→ What the task requires
Lay out the stretch of the material from the line that contains "The width and height of the screenshot is (442, 198)." through the line that contains "Looking at the screenshot, I should tap(301, 743)." as a Markdown table with the columns Row and Line, numbering each row and leaving out blank lines.

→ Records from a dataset
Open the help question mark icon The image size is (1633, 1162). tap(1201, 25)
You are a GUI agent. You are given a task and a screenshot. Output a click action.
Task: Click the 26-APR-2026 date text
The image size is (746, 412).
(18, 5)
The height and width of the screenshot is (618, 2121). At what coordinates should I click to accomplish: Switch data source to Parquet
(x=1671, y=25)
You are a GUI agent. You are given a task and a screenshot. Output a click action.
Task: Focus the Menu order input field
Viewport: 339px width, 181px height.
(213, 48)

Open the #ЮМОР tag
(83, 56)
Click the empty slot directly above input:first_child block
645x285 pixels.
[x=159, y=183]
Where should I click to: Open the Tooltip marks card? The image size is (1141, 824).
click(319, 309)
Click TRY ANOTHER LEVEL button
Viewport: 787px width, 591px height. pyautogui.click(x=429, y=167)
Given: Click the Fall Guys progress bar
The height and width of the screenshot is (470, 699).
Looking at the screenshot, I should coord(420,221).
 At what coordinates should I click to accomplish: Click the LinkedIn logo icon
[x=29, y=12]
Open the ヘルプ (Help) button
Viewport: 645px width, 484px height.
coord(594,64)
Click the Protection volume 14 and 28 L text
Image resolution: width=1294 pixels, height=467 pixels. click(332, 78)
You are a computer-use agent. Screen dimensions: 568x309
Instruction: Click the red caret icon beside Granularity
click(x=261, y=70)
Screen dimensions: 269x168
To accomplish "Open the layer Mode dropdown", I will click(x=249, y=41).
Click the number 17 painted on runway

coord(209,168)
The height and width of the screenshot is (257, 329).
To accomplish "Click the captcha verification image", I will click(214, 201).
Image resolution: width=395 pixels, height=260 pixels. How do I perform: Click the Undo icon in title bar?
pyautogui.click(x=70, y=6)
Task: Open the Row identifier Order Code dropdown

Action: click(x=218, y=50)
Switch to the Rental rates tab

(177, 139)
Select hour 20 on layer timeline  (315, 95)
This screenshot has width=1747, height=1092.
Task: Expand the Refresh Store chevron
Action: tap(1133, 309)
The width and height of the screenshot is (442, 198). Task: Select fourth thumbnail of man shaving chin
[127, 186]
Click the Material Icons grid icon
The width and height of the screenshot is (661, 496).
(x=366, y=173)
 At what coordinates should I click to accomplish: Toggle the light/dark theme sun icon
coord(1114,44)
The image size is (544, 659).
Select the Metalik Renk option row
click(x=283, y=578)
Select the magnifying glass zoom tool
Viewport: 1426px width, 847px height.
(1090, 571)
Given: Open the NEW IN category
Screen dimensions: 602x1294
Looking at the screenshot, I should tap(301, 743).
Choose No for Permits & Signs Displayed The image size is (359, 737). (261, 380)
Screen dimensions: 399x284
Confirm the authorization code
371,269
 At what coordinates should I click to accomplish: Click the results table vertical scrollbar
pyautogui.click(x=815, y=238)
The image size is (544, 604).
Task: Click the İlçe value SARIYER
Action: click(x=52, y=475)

→ Answer to the problem
| Row | Line |
|---|---|
| 1 | The width and height of the screenshot is (442, 198). Task: Select fourth thumbnail of man shaving chin |
| 2 | [127, 186] |
| 3 | Click the Material Icons grid icon |
| 4 | The width and height of the screenshot is (661, 496). |
| 5 | (x=366, y=173) |
| 6 |  At what coordinates should I click to accomplish: Toggle the light/dark theme sun icon |
| 7 | coord(1114,44) |
| 8 | The image size is (544, 659). |
| 9 | Select the Metalik Renk option row |
| 10 | click(x=283, y=578) |
| 11 | Select the magnifying glass zoom tool |
| 12 | Viewport: 1426px width, 847px height. |
| 13 | (1090, 571) |
| 14 | Given: Open the NEW IN category |
| 15 | Screen dimensions: 602x1294 |
| 16 | Looking at the screenshot, I should tap(301, 743). |